Here we have tested how balance is affected by the balance.

These 2 may sound the same but they are not as the first you are testing one stiffness with different balance i.e 3 Head heavy 1 stiffness. The second is testing one balance with different stiffness i.e. 3 Stiff 1 balance. For all of these rackets you need to use the most basic of swings at an average tension.

Then you move onto strings. You now need to string one type of racket with every different string. To make things average out take a stiff shaft with even balance as its the mid point.

Once you have done that you then need to combine the lot. String every single different racket with every single different string to find which is the best combination.

That isn't even including physical variables i.e. who is using the racket.

Basically the whole idea is a bit much as badminton companies have physicists working on this stuff who can use their knowledge and computer programs to test their theories.

Why do you think there is rarely an extra stiff head light racket. Its because you would get no power at all and would be 100% defense.

The best option to test this theory is to pick just one variable, the racket being the obvious one but you need to find them with similar technology.

 

You are right on the scarcity of extra stiff head light racquet and NS9900 is one of them. Mine had a bp of 275mm ! However, the power generated is still pretty decent PROVIDED you can compensate with a fast swing.

 

It is still possible but for the average player its too much of a beast.

Its all about the best combos really and also how you feel with the racket. Mid/stiff and even balance or head heavy is a good combo for me doubles wise on the defensive. Head heavy and stiff for singles and if i am attacking in doubles a the same as singles but a lighter racket does the job.

Most of the physics i would say is about the player, you can say all day a head heavy racket gets more power than head light but it depends. Assuming you hit the sweet spot then Head Light (less head mass) needs a fast swing and head heavy (more head mass) doesn't need to be as fast.

So you would think connecting with less mass you need more power. Its not a case of the connection more getting the racket to that connection. If its mass it at the head the that will create more drag. So in reality you need a faster swing to connect that mass.

This is why i use head heavy rackets, i can feel the drag but i swing head light rackets stupidly fast that i can't adjust and miss the birdie.

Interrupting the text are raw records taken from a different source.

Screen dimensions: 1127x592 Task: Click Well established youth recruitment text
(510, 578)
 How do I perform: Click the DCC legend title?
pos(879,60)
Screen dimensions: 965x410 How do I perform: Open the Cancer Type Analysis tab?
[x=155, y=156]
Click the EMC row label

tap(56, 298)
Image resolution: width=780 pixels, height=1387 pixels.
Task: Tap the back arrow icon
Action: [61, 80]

So overall yes more mass equals more power on connection but its like finding terminal velocity, you need to add drag into the equation. You can throw a pebble faster than you can a rock, you need more energy in the throw to throw the rock as fast.

 

These tests will lead you to nowhere. Using your criteria one can have a very stiff racquet with "jelly-like" materials of low quality carbon. Stiffness of the shaft is utterly useless on a frame that will distort from power shots. The frame is the heart of a racquet, its shaft can be designed to be from flexible to very stiff to suit individual timing and preferred flex or bend point.

 

What i am getting at is the amount of variables involved in this. Ok lets move onto the next one, materials and technology. Lets assume all these rackets are made with this the same.

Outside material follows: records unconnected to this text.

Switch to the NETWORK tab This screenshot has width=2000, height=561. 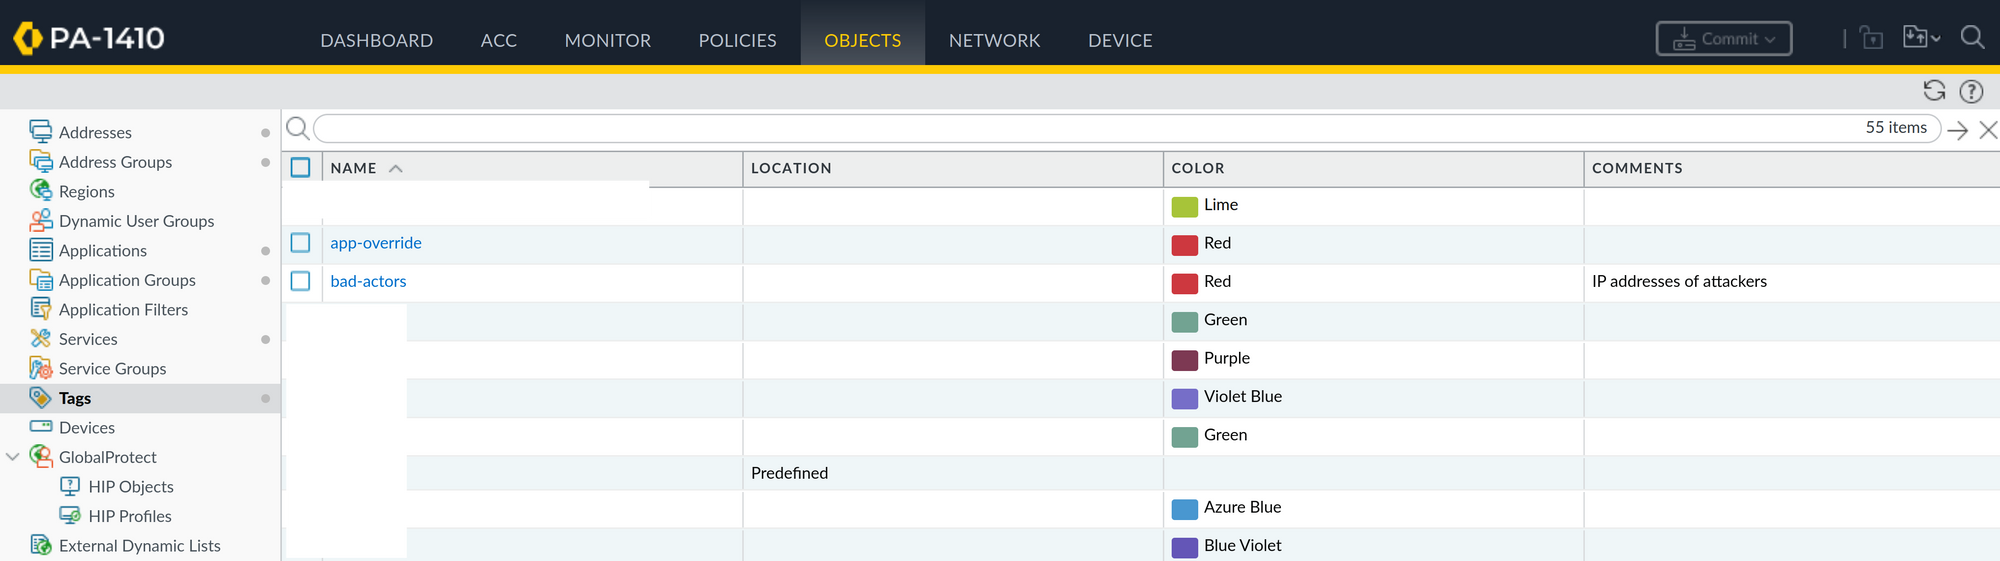994,40
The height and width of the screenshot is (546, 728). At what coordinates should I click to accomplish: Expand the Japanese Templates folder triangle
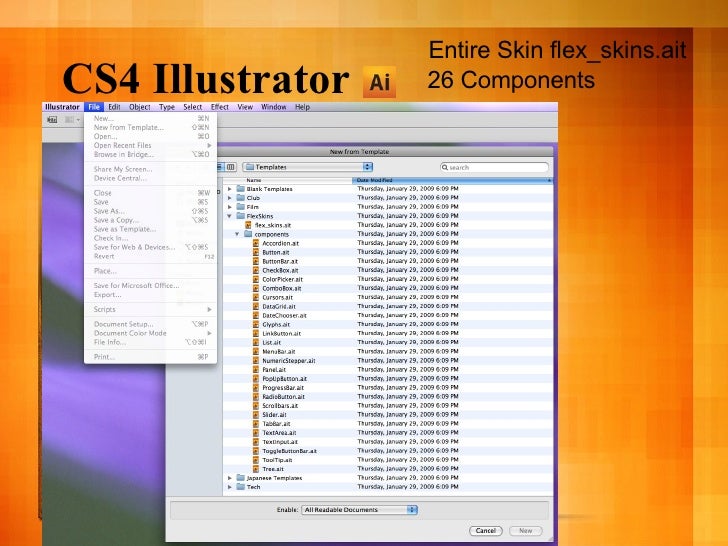coord(229,478)
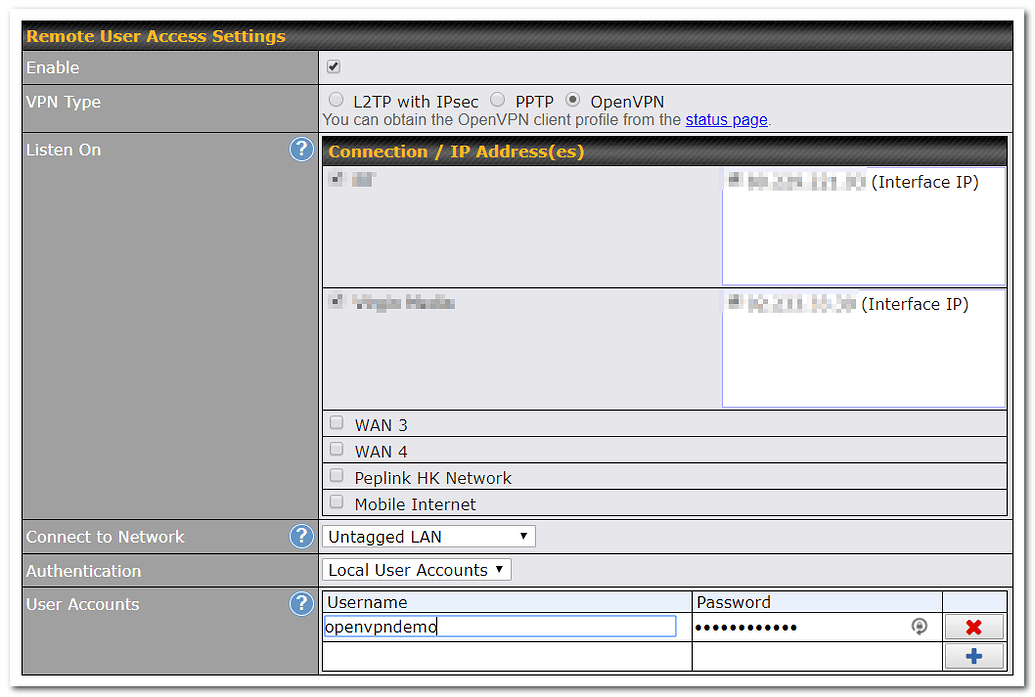Check the WAN 4 connection

click(x=336, y=448)
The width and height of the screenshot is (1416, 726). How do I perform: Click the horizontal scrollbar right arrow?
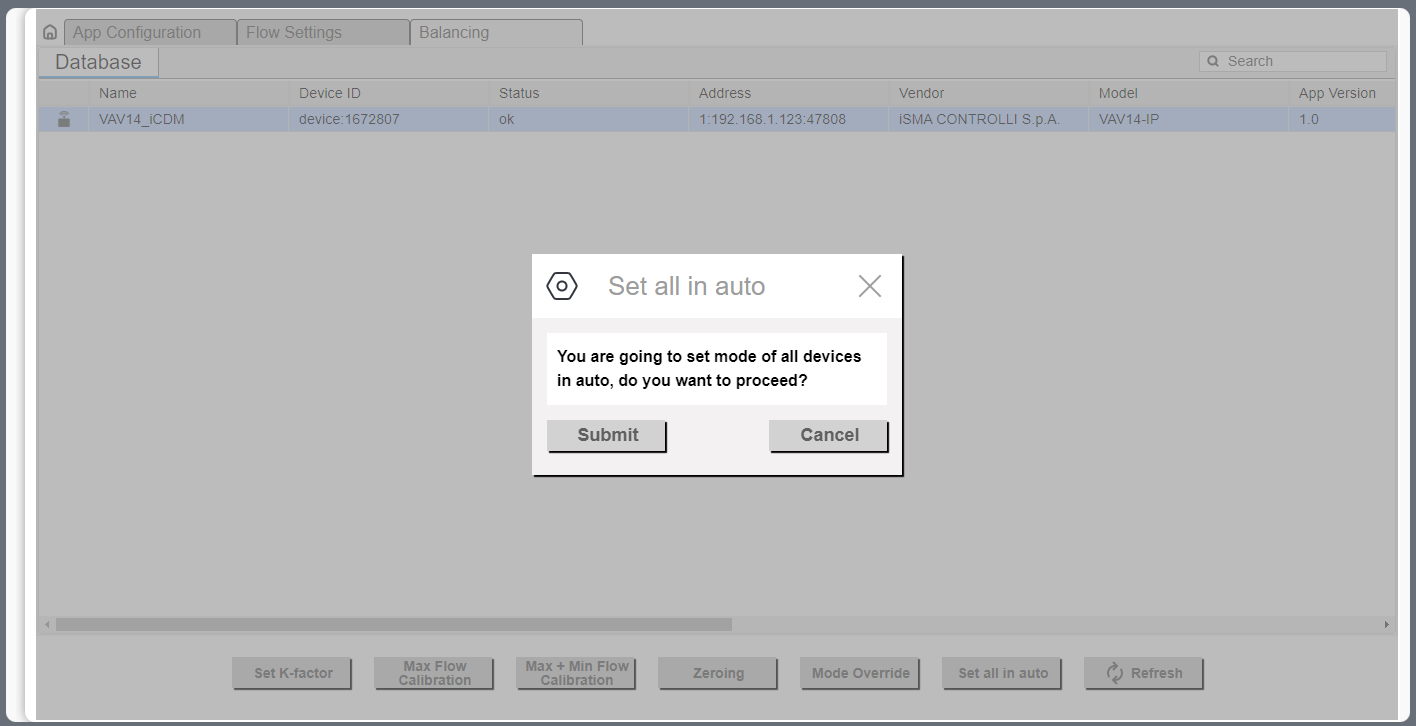coord(1386,624)
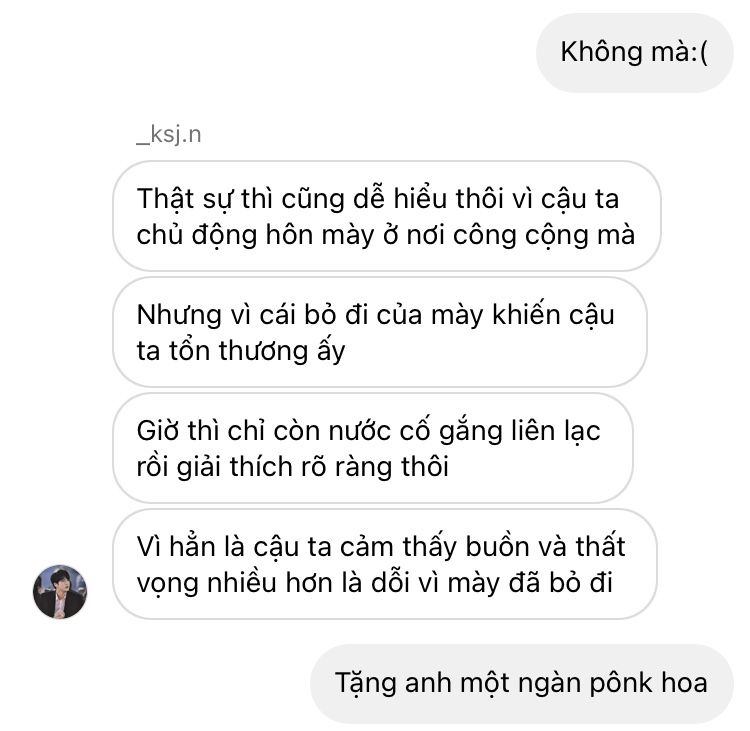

The you would need a stupid amount of rackets to test the different combos of materials and technology.

 

No, not really. Japanese OEM manufacturers use a typically Japanese method which is simple but quite revealing. You can see some of these Japanese QC inspectors in only the very large racquet plants in China, testing each racquet individually at relatively high speed. But this Japanese method only tests for precision manufacturing, not for youngs modulus under load.
I use a 4-step protocol, including the one used by the Japs.

 

What i mean is for someone to just go out and scientifically test how to get the most power there is too much to go through compared with what the QC inspectors and experts working for these companies already know about racket technology.

 

But this is very useful when your friends go into a sports store and want to buy a racquet model that is really great and not end up with one that is very stiff but of poor materials.